Site of freeze-thaw damage and cryoprotection by amino acids of the calcium ATPase of sarcoplasmic reticulum

Abstract

The Ca2+,Mg(2+)-ATPase of skeletal muscle sarcoplasmic reticulum (SR) is irreversibly inactivated by a freeze-thaw (FT) cycle. The membrane does not become more permeable to calcium after a FT cycle, suggesting that the reduced uptake is due to damage to the Ca2+,Mg(2+)-ATPase. Several amino acids, in addition to standard cryoprotectants provide good protection of calcium uptake against FT damage. The amount of protection given by the amino acids is generally inversely proportional to a measure of hydrophobicity, the mean fractional area loss upon incorporation in globular proteins of the amino acid side chain. Unlike the case for cells, glutamine and dimethyl sulfoxide do not act independently as cryoprotectants for SR calcium ATPase.
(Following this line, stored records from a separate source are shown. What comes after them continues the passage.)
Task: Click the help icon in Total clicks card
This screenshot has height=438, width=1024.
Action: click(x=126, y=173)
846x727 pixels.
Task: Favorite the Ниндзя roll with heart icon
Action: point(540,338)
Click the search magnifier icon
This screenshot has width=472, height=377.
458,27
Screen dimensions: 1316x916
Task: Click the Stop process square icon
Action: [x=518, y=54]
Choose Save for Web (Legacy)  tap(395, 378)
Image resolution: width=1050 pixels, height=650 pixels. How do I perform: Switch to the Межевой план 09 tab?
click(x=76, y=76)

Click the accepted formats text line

When the protein is exposed to multiple FT cycles, the amount of inactivation is exponentially proportional to the number of FT cycles. This is true for both protected and unprotected samples. Some SR vesicles fuse during FT. Fusion of vesicles cannot account for the observed inactivation of the enzyme. Fluorescence studies, using intrinsic tryptophan and extrinsic FITC and NCD-4, suggest that FT does not damage the transmembrane region of the Ca2+,Mg(2+)-ATPase or the calcium binding sites, but only the mechanism coupling ATPase activity to calcium translocation. Differential scanning calorimetry (DSC) studies suggest that this region comprises less than 15% of the whole enzyme.